Once the enamel had a chance to de-gas overnight, I toned down the ‘very black’ tire portions of the wheels with Mission Models NATO Black.
I next applied a base coat of Mission Models US Army Olive Drab, followed by a post-shade coat of Mission Models US Army Olive Drab (Faded), working my way out from the center of the various panels. Mission Models Acrylic Paints spray on like lacquer yet do not have any of the drawbacks of using distillates. I am a big fan.
I let the olive drab dry for about 20 minutes and then masked off various areas so the Mission Models Elfinbein Interior White color I sprayed next didn’t overspray on to the green exterior.
Next, I hand-painted the 32 ammunition rounds using Vallejo US Grey, the transmission Vallejo Panzer Aces 338 Field Grau, the (spare parts) engine Alclad II Duraluminum over Alclad II Black, and the (spare parts) fuel tanks Vallejo Saddle Brown. I used Vallejo Panzer Aces Leather Belt for the seats, Tamiya Gloss Red for the fire extinguishers, and Vallejo Model Air USA Grey for the engine compartment.
Once the paint was dry, I airbrushed the areas that would receive decals with Future acrylic to give the decals a smooth surface to work with. I applied the decals using the Red and Blue Micro Sol/Set system without any issues. Once the decals were on, I painted the wooden portions of the various pioneer tools with Tamiya Buff or Desert Sand, and the steel parts with (first) Tamiya NATO Black and then a quick rub using Uschi Chrome pigment applied with a rubber-tipped artist’s blender. I used the same process for the machine gun up top.
I then airbrushed Future over the entire vehicle to seal the decals and to prepare the surfaces for washes, trying to avoid the track as much as possible.
Once the Future had dried overnight I started the weathering process. To give the wooden parts of the tools more depth, I brushed on a little Mig Wash Brown oil paint straight from the tube and let that set overnight. Since the surfaces were covered beforehand with Future, the oil paint will be easy to work with. In the morning I carefully removed most of the oil paint using a Q-tip, leaving the areas near the latches and metal parts darker than the center of the wooden shafts. I then let a little black wash puddle up on the horizontal surfaces of the metal axe and shovel heads. When dry, I think this gives them a convincing look of used steel.

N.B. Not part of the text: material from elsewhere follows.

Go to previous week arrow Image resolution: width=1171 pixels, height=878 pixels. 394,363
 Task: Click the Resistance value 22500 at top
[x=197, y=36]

With a glossy coat still on the model, I applied a pin wash to highlight the detail all over the entire vehicle using Mig Dark Wash (aka Raw Umber) mixed 10:2 (Mona Lisa thinner to Wash) applied with a small, long-bristled, red sable brush, concentrating on the panel lines, recesses, buckles, pioneer tools, etc.
Once satisfied, I gave the entire model a coat of Vallejo Matt Varnish, mixed 50/50 with Vallejo thinner and a couple drops of Liquitex Flow-Aid, and followed that with a light dusting of the tracks and bogies using Vallejo Model Air Light Brown. Off to the photobooth!
The M36 Jackson ‘Battle of the Bulge’ is a welcome addition to the excellent line of Academy American tank destroyers.
The assembly went together without any surprises and the fit was excellent. Academy kits are a hit with beginners because of the low part counts and the little extras, like providing very feint raised lines identifying part placement. By including a PE alternative to the thick, over-scale headlight covers, they are also targeting the more experienced modelers.
If there is one drawback to the kit, it is the use of old-style rubber-band track, which contained a number of manufacturing flaws, which, while minor, would be hard to rectify. Still – the kit looks great, goes together well, and was fun to build. I can recommend this kit to all levels of model builders.
I would like to thank Academy Models and Stevens International for providing this kit for review, and to Internet Modeler for giving me the opportunity to build it.